Is Multicore Hardware for General-Purpose Parallel Processing Broken?, illustration

In the recent decade, most opportunities for performance growth in mainstream general-purpose computers have been tied to their exploitation of the increasing number of processor cores. Overall, there is no question that parallel computing has made big strides and is being used on an unprecedented scale within companies like Google and Facebook, for supercomputing applications, and in the form of GPUs. However, this Viewpoint is not about these wonderful accomplishments. A quest for future progress must begin with a critical look at some of the current shortcomings of parallel computing, which is the aim of this Viewpoint. This will hopefully stimulate a constructive discussion on how to best remedy the shortcomings toward what could ideally become a parallel computing golden age.

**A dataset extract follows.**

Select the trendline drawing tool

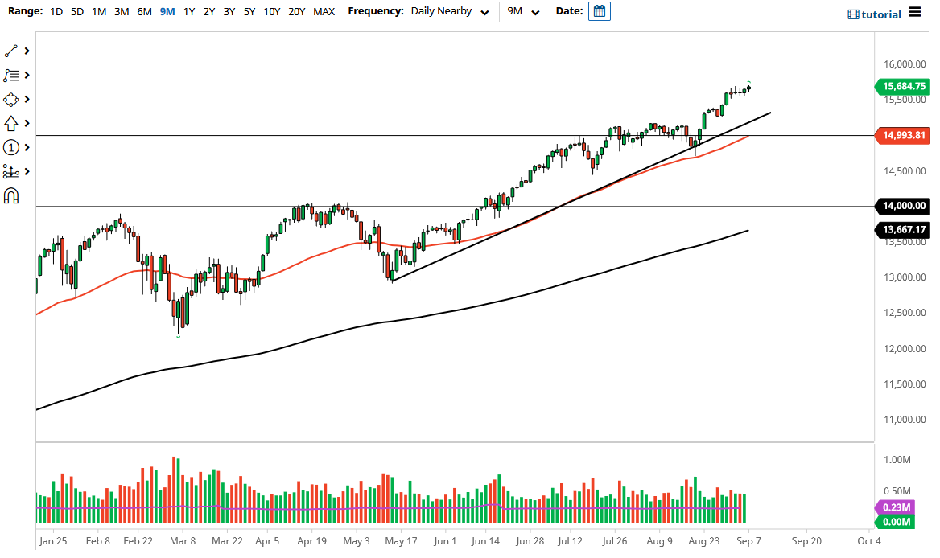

Current-day parallel architectures allow good speedups on regular programs, such as dense-matrix type programs. However, these architecture are mostly handicapped on other programs, often called "irregular," or when seeking "strong scaling." Strong scaling is the ability to translate an increase in the number of cores to faster runtime for problems of fixed input size. Good speedups over the fastest serial algorithm are often feasible only when an algorithm for the problem at hand can be mapped to a highly parallel, rigidly structured program. But, even for regular parallel programming, cost-effective programming remains an issue. The programmer's effort for achieving basic speedups is much higher than for basic serial programming, with some limited exceptions for domain-specific languages where this load is somewhat reduced. It is also worth noting that during the last decade innovation in high-end general-purpose desktop applications has been minimal, perhaps with the exception of computer graphics; this is especially conspicuous in comparison to mobile and Internet applications. Moreover, contrasting 2005 predictions by vendors such as Intel2 that mainstream processors will have several hundred cores ("paradigm shift to a many-core era") by 2013 with the reality of around a handful; perhaps the reason was that the diminished competition among general-purpose desktop vendors in that timeframe did not contribute to their motivation to take the risks that such a paradigm shift entails. But, does this mean the hardware of these computers is broken?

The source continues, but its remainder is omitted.